TEMPO.CO, Jakarta - Direktur Eksekutif Lembaga Penelitian, Pengkajian, dan Pengembangan Bantuan Hukum (LP3BH) Manokwari, Yan Christian Warinussy menilai pemerintah terburu-buru merevisi Undang-Undang Otonomi Khusus Papua (UU Otsus Papua). Ia mengatakan pemerintah malah tidak mengevaluasi pelaksanaan pasal-pasal yang berkaitan dengan pemenuhan hak asasi manusia orang Papua.
"Kesempatan evaluasi ini tidak dilakukan, kemudian pemerintah terburu-buru melakukan revisi," kata Yan Christian kepada Tempo pada Rabu malam, 14 Juli 2021.
Advokat dan pembela HAM di Papua ini mengatakan, Pasal 45 UU Nomor 21 Tahun 2001 mengamanatkan pemerintah untuk menegakkan, memajukan, melindungi, dan menghormati HAM di Papua. Caranya dengan membentuk perwakilan Komisi Nasional Hak Asasi Manusia, pengadilan HAM, dan Komisi Kebenaran dan Rekonsiliasi di Papua.
Hingga saat ini, baru terbentuk perwakilan Komnas HAM di Papua. Namun pengadilan HAM dan KKR belum tampak realisasinya kendati UU Otsus Papua sudah berlaku hampir dua dekade.
"Kenapa sampai menjelang 20 tahun KKR dan pengadilan HAM tidak ada, itu kan harus dilakukan evaluasi bersama-sama," kata Yan Christian.
Pemerintah dan DPR telah mengesahkan RUU Otsus Papua menjadi undang-undang dalam rapat paripurna DPR pada hari ini, Kamis, 15 Juli 2021. Ada 20 pasal yang mengalami perubahan, yakni tiga pasal usulan pemerintah dan sisanya usulan Dewan.

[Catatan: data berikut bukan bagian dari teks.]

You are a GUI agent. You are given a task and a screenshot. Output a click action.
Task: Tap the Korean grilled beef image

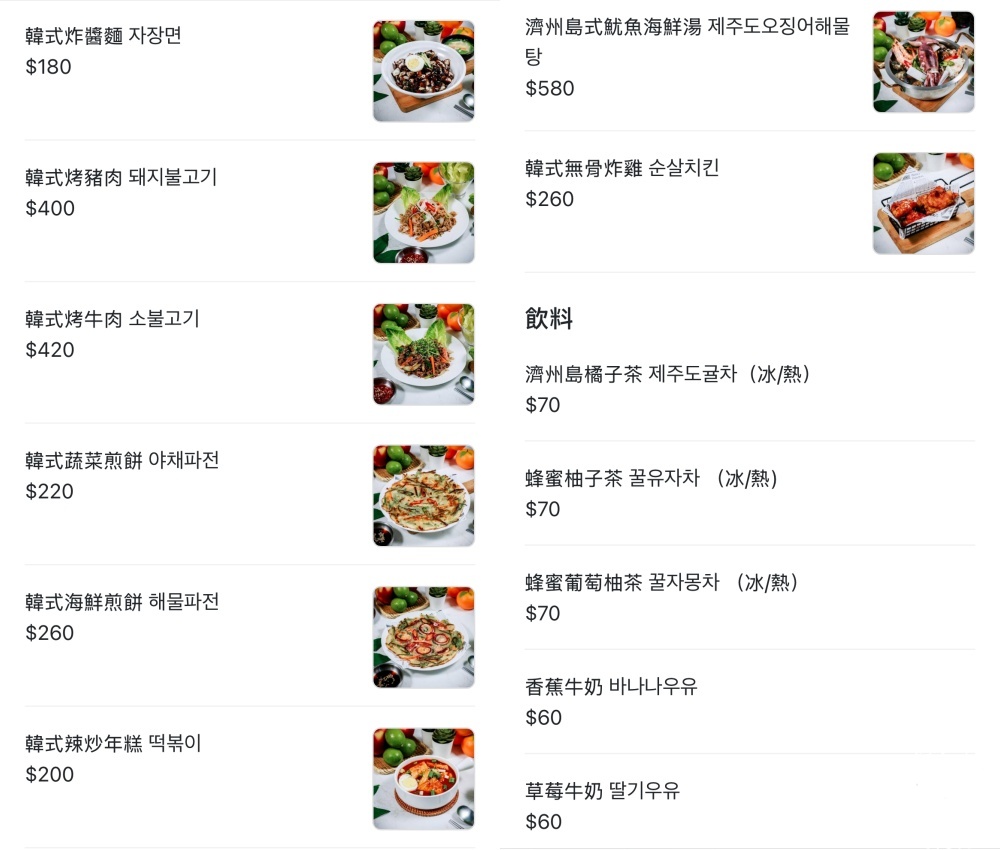[423, 354]
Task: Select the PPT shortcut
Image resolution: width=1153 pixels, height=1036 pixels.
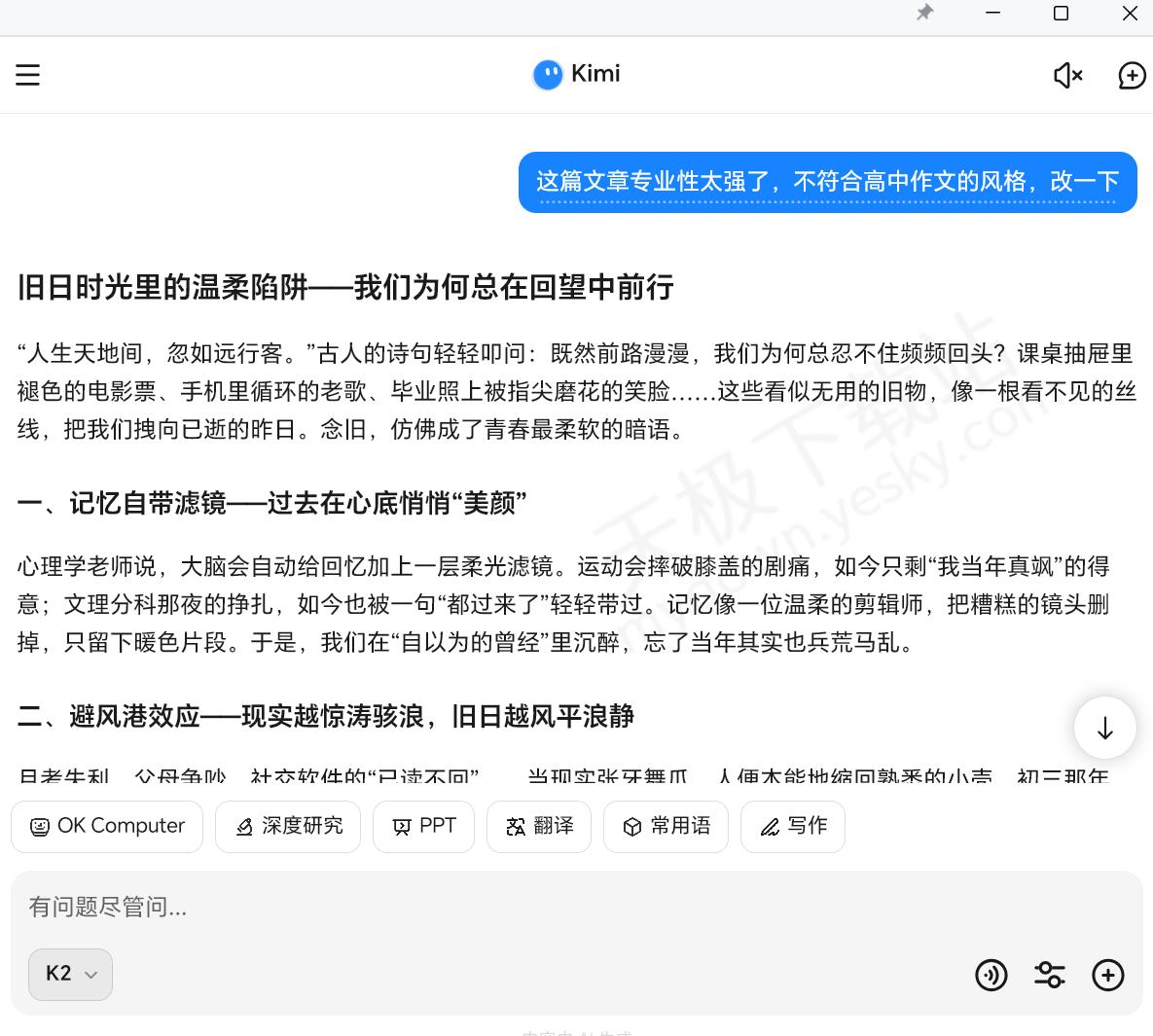Action: tap(423, 826)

Poin utama revisi yang sejak awal diusulkan pemerintah ialah ihwal perpanjangan dana otonomi khusus dan kewenangan pemekaran wilayah. Lewat dua perubahan ini, pemerintah dinilai ingin melakukan sentralisasi kekuasaan di Papua dan Papua Barat.
Menyangkut pemekaran wilayah, misalnya, dalam aturan anyar, pemerintah dan DPR dapat memekarkan wilayah Papua tanpa tahapan daerah persiapan. Padahal, UU Otsus yang lama mengatur bahwa pemekaran wilayah dilakukan atas persetujuan Majelis Rakyat Papua dan Dewan Perwakilan Rakyat Papua.
"Saya lihat revisi ini bertujuan untuk pemerintah bisa mengintervensi pemekaran tanpa mempertimbangkan aspek-aspek lokal yang ada di Papua, misalnya soal kesatuan sosial budaya, filosofis, adat istiadat, macam begitu," ujar Yan Christian.